Any Question or Comments please feel free to reach out me.
Brian Arnall b.arnall@okstate.edu
Can Grain Sorghum Wait on Nitrogen?
Michaela Smith, Masters student under advisement of B. Arnall
Brian Arnall, Precision Nutrient Management Specialist
Grain sorghum producers in Oklahoma are challenged greatly by their environment and sporadic rainfall patterns, which diminish as the season progresses. These uncontrollable variables influence timing of nitrogen (N) application and nitrogen use efficiency. Using rainfall events as an incorporation method forces producers to apply before the event regardless of its intensity or delay application until field conditions are acceptable while anxiously waiting for another rainfall event. When deciding to delay N application it’s important to know the effects on physiological development and grain yield.

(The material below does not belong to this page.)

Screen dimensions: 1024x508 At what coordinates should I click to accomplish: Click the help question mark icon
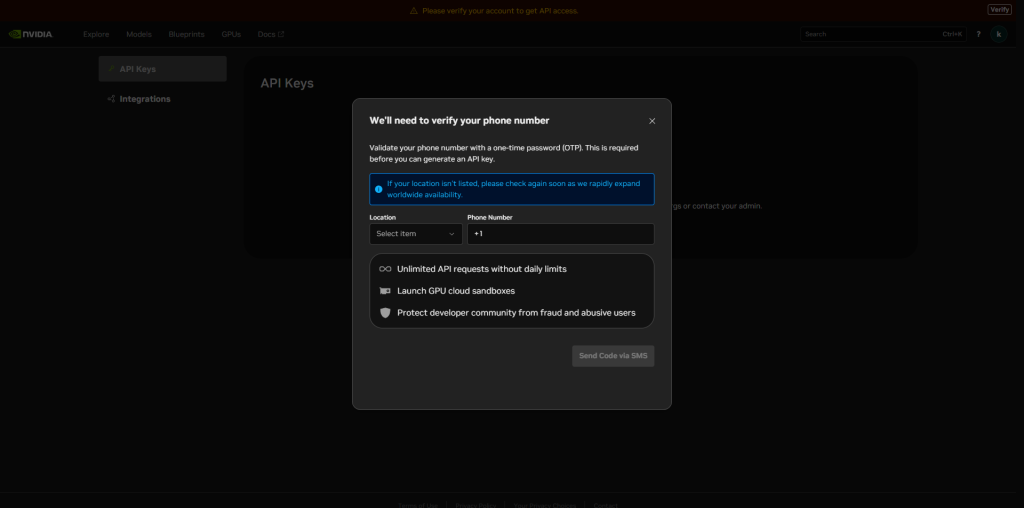978,34
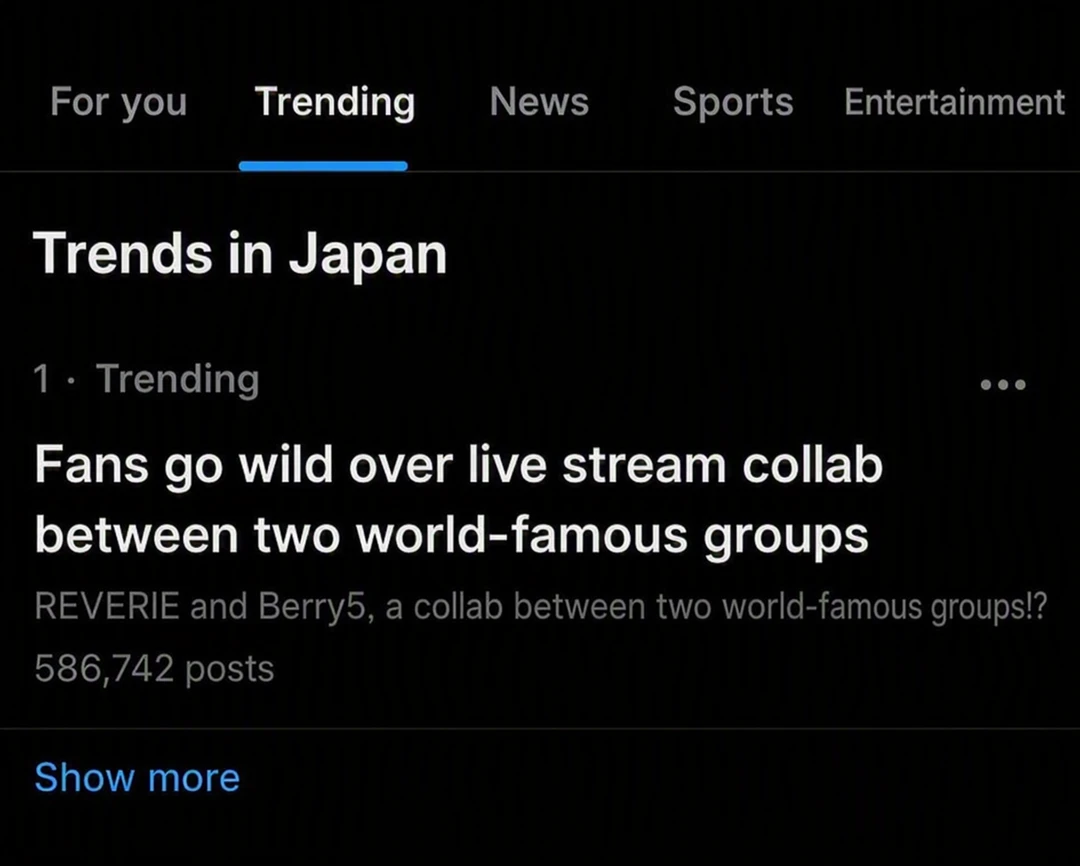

Trial structure and breakdown
This study was conducted over the 2020 growing season consisting four locations, including one double cropping system following wheat. Ten in-season applications were made using ammonium nitrate (AN) as the N source at a rate of 90 lbs. ac. Using AN as the N source reduced the risk of nitrogen loss through the process of volatilization as the goal of the research was to test the plant not the fertilizer. A pre-plant treatment served as the standard check, while in-season applications were initiated at 21 Days After Planting (DAP) and applications made sequentially at 7-day intervals. A non-fertilized check was included to the study to confirm locations were responsive to N fertilized applications Hybrid, plant date, and seeding rate can be found in Table 1.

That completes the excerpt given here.